* Request
Render the listing below as a Markdown table with the columns Row and Line, giving each non-blank line its own numbered row. Omit the pictures.

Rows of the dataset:
◇ ◇ ◇ ◇

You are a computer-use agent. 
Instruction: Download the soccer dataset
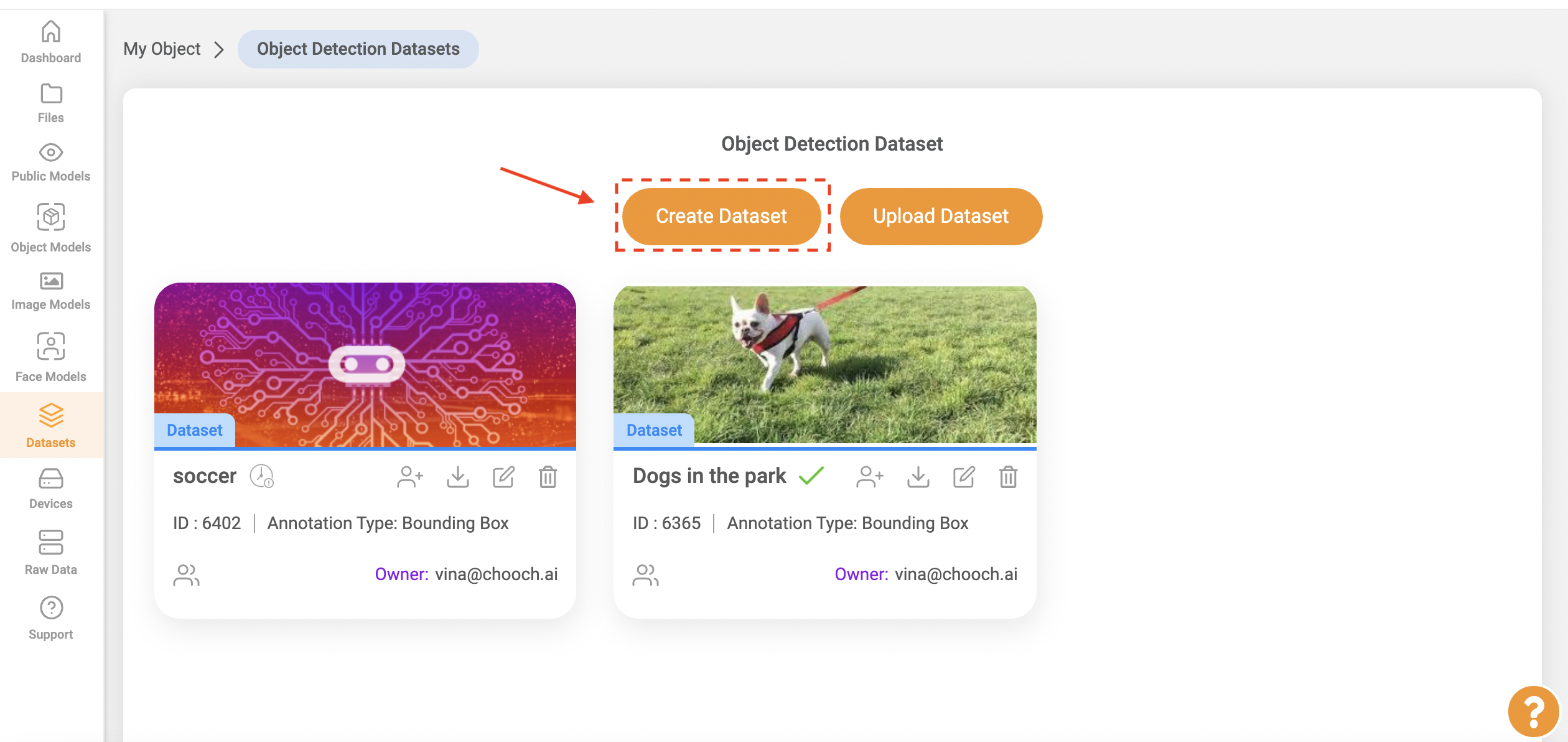pos(458,477)
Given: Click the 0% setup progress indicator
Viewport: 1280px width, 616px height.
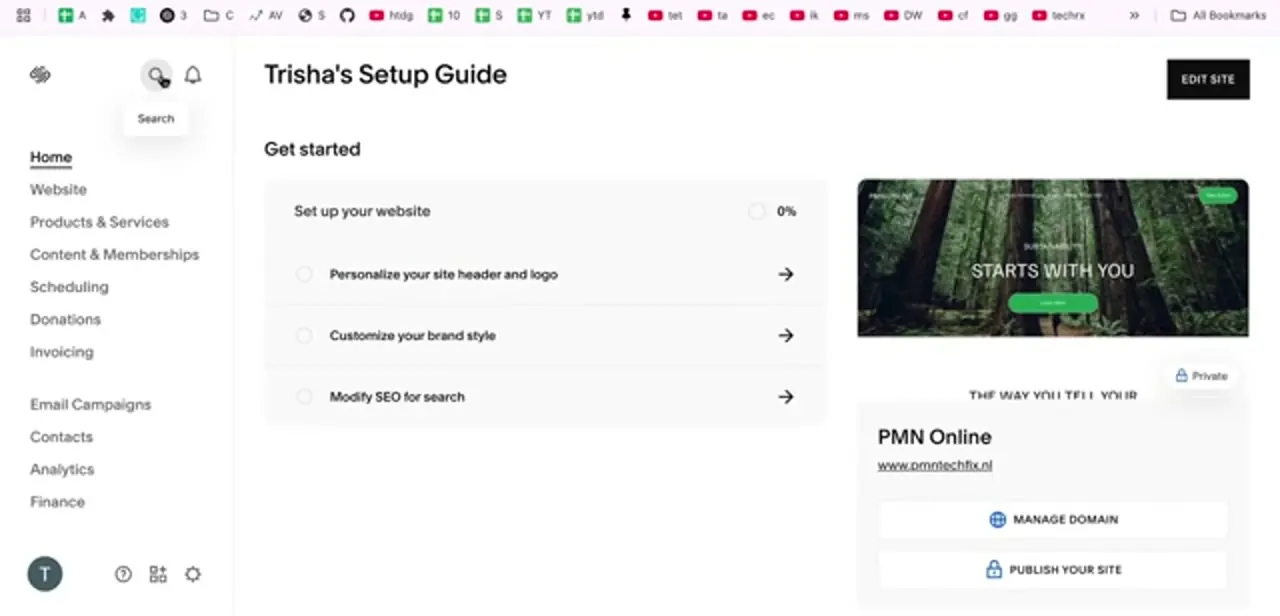Looking at the screenshot, I should tap(772, 211).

◇ ◇ ◇ ◇

* Task result
| Row | Line |
|---|---|
| 1 | You are a computer-use agent.  |
| 2 | Instruction: Download the soccer dataset |
| 3 | pos(458,477) |
| 4 | Given: Click the 0% setup progress indicator |
| 5 | Viewport: 1280px width, 616px height. |
| 6 | Looking at the screenshot, I should tap(772, 211). |